原花青素抑制脂多糖激活神经小胶质细胞的机制

目的：研究原花青素抑制脂多糖（LPS）激活神经小胶质细胞的机制。方法：采用1.0 μg/mL LPS刺激神经小胶质细胞建立体外炎症模型，再用不同浓度（0.1、0.5、2.5、10.0 μg/mL）原花青素进行干预，四甲基噻唑蓝（MTT）法检测不同浓度原花青素对神经小胶质细胞的毒性，ELISA法检测炎症因子TNF-α、IL-1β、IL-6的表达，Western blot法检测TLR4、p38、p-p38蛋白的表达。结果：与对照组比较，1.0 μg/mL LPS组TNF-α、IL-1β、IL-6水平均显著升高（P < 0.05），TLR4和p-p38蛋白表达亦显著增加（P < 0.05）；给予不同浓度原花青素干预后，与1.0 μg/mL LPS组比较，炎性因子TNF-α、IL-1β、IL-6分泌水平均下降（P均 < 0.05），TLR4和p-p38蛋白表达水平均显著下调（P均 < 0.05）。结论：原花青素可能通过TLR4/p38 MAPK信号通路抑制脂多糖激活神经小胶质细胞。

Mechanism of proanthocyanidin-mediated inhibition of LPS-induced activation of microglial cells

OBJECTIVE: The present study was designed to investigate the possible mechanisms of proanthocyanidin-mediated inhibition in lipopolysaccharide (LPS)-induced activation of microglial BV2 cells. METHODS: An inflammation cell model was produced in BV2 cells which were treated with LPS (1.0 μg/mL). In addition,cells were treated with proanthocyanidins (0.1,0.5,2.5,10.0 μg/mL) prior to LPS exposure and MTT assay was used to detect the viability of BV2 cells. The level of inflammatory cytokines TNF-α,IL-1β and IL-6 were examined by ELISA method. TLR4 and p38,p-p38 MAPK protein expressions were examined by the Western blot analysis. RESULTS: Compared with the control group,LPS (1.0 μg/mL) significantly increased the expression of TLR4 and p-p38 protein as well as the release of inflammatory mediator TNF-α,IL-1β and IL-6 (P < 0.05).
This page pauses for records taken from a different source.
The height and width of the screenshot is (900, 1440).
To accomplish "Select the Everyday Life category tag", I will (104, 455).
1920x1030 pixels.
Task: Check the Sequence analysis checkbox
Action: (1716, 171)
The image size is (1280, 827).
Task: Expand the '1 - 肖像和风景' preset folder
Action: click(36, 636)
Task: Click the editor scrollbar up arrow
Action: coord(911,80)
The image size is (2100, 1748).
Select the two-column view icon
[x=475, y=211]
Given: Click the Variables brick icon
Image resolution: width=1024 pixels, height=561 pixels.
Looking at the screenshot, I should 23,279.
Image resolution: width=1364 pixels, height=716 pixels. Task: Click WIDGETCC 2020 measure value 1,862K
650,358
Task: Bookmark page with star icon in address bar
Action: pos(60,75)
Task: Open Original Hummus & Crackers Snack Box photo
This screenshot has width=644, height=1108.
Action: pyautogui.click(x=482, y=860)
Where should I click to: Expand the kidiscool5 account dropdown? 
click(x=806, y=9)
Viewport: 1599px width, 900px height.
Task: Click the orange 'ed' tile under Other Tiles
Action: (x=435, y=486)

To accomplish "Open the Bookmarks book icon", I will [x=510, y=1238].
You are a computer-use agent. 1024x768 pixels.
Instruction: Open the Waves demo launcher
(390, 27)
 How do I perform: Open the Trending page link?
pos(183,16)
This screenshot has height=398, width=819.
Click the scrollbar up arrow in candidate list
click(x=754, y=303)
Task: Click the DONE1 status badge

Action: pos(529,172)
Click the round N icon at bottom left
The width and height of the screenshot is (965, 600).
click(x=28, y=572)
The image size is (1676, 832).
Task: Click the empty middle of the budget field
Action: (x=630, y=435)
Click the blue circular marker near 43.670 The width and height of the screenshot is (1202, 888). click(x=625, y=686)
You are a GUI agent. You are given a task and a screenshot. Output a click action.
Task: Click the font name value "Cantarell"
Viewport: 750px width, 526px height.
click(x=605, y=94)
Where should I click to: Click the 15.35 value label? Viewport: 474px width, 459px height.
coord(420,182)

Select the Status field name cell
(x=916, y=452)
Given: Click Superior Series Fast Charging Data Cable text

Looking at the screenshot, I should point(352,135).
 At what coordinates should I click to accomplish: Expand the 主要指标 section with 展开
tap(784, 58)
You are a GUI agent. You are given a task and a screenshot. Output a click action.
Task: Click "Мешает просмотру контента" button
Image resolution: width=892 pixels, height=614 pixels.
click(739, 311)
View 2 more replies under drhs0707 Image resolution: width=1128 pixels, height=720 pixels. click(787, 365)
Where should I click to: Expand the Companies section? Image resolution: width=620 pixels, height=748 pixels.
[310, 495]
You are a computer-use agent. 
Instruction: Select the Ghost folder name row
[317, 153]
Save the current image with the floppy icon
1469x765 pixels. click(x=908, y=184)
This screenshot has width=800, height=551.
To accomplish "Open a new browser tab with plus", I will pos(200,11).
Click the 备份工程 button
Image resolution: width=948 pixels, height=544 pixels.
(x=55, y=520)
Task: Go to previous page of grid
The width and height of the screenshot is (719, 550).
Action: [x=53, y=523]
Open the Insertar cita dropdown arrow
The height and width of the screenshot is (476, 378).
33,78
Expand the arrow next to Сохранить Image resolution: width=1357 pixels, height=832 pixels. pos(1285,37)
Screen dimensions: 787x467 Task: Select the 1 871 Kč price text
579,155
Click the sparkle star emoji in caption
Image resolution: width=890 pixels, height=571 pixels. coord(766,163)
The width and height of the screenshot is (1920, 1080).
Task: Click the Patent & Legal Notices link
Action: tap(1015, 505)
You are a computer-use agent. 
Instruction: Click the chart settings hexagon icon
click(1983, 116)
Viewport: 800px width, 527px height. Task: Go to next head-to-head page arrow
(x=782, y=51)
Proanthocyanidin significantly inhibited LPS-induced production of inflammatory mediators in a dose-dependent manner (P < 0.05). Moreover,PC significantly inhibited the phosphorylation of p38 and TLR4 expression (P < 0.05). CONCLUSION: Proanthocyanidin inhibited inflammatory mediator expression by suppressing TLR4 mediated p38 MAPK signaling pathways in LPS-stimulated BV2 cells.